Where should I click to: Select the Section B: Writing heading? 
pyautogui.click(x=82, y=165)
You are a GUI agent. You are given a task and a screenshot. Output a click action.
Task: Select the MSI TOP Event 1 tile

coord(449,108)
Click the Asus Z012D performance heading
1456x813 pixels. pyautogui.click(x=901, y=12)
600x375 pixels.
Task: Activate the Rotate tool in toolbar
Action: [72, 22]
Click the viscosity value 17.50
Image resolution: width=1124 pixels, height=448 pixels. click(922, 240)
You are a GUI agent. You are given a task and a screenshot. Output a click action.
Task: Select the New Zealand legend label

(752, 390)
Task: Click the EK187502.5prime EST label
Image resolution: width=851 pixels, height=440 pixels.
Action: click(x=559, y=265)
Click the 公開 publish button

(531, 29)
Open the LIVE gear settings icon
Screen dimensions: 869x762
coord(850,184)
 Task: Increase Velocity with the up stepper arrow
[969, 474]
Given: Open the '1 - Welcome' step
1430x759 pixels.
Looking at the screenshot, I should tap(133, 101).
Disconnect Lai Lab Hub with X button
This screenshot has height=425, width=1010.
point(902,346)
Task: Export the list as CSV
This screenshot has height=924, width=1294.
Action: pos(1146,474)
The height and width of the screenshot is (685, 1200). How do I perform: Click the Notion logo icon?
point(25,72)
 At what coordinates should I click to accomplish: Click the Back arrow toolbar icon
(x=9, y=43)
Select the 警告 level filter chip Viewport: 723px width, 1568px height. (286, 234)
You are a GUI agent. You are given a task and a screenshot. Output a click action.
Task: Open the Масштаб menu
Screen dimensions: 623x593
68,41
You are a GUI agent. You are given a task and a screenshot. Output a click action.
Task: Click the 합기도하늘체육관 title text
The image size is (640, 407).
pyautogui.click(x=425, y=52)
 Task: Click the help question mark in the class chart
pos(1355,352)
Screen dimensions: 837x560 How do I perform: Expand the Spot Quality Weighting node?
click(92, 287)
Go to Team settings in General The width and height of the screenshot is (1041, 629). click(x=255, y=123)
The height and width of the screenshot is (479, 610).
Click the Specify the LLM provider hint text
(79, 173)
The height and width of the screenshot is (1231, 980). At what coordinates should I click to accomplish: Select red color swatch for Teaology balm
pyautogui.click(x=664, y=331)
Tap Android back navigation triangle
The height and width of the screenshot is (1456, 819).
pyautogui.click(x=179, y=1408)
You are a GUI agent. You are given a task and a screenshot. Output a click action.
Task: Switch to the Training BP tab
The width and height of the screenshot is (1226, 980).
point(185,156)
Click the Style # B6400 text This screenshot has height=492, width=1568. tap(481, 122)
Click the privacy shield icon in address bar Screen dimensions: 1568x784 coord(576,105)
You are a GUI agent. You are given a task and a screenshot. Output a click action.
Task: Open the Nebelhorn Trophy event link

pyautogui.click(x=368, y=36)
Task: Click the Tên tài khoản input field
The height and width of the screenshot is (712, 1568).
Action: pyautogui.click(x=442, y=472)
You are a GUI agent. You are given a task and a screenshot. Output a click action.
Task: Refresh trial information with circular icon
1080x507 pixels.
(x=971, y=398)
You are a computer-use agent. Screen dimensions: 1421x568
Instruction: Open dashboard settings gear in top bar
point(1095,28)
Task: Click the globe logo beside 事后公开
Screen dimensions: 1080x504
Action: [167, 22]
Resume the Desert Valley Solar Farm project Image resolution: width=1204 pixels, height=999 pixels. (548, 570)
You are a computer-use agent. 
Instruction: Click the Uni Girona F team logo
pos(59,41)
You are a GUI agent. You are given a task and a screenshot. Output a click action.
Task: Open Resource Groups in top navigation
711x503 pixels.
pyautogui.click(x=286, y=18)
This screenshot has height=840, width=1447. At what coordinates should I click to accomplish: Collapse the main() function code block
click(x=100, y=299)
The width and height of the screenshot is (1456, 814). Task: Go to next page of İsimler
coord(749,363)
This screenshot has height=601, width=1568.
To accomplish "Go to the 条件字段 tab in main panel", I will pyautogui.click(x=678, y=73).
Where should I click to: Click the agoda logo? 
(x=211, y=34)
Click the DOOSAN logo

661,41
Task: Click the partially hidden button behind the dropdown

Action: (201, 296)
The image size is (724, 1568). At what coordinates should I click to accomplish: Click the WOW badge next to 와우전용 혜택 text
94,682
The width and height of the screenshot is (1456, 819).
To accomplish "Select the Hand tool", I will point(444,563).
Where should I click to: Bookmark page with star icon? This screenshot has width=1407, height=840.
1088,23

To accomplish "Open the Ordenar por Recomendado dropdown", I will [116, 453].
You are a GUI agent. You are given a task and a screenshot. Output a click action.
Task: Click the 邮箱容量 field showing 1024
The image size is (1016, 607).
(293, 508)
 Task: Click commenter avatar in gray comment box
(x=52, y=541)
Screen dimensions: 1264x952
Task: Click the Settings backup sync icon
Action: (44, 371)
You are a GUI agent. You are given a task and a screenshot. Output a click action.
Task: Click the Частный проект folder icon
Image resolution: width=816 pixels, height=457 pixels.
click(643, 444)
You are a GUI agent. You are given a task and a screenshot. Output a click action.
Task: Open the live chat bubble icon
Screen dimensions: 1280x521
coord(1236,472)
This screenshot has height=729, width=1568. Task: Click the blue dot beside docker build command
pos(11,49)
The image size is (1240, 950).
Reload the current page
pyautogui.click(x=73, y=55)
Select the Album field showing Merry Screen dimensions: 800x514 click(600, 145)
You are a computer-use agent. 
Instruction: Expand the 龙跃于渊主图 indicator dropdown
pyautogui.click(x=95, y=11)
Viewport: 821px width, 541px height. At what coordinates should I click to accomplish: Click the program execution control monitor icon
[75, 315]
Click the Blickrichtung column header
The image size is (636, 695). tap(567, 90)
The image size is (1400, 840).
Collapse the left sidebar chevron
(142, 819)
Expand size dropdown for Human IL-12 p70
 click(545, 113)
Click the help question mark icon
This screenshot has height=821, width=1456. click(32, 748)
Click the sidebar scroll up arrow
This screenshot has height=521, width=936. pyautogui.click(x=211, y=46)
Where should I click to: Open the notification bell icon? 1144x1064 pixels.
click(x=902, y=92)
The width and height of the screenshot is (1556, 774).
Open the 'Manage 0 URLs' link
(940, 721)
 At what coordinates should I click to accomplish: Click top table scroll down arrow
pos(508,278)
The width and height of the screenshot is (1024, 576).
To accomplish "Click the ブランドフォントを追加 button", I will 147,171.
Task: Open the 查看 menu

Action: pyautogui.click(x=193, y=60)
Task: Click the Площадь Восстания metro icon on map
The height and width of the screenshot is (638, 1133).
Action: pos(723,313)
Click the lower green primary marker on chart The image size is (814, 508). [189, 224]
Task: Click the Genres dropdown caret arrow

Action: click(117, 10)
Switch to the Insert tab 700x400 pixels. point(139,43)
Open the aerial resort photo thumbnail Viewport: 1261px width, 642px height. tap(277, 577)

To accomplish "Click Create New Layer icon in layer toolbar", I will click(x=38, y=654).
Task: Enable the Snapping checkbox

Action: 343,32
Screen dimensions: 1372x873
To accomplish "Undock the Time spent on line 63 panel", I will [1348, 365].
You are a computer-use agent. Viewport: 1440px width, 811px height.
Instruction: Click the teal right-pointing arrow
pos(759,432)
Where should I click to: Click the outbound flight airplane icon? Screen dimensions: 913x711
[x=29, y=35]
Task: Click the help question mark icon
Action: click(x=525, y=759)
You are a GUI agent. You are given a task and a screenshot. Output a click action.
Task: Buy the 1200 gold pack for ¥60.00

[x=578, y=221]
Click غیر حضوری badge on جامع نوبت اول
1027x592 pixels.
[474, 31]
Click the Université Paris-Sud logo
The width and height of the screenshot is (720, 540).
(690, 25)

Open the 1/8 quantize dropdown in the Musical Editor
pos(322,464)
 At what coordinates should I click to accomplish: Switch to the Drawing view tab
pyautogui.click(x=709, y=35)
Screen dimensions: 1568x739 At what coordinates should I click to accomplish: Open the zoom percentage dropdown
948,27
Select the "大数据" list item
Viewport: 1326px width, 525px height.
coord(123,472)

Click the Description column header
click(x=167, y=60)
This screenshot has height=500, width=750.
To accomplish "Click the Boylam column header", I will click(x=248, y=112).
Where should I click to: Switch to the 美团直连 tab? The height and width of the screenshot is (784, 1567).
• • •
§ **The problem**:
Please rewrite the records from the line with "will [116, 453]." up to and including the line with "coord(1236,472)", swapping "commenter" for "reviewer" and leaving everything else unchanged.

§ **Full output**:
To accomplish "Open the Ordenar por Recomendado dropdown", I will [116, 453].
You are a GUI agent. You are given a task and a screenshot. Output a click action.
Task: Click the 邮箱容量 field showing 1024
The image size is (1016, 607).
(293, 508)
 Task: Click reviewer avatar in gray comment box
(x=52, y=541)
Screen dimensions: 1264x952
Task: Click the Settings backup sync icon
Action: (44, 371)
You are a GUI agent. You are given a task and a screenshot. Output a click action.
Task: Click the Частный проект folder icon
Image resolution: width=816 pixels, height=457 pixels.
click(643, 444)
You are a GUI agent. You are given a task and a screenshot. Output a click action.
Task: Open the live chat bubble icon
Screen dimensions: 1280x521
coord(1236,472)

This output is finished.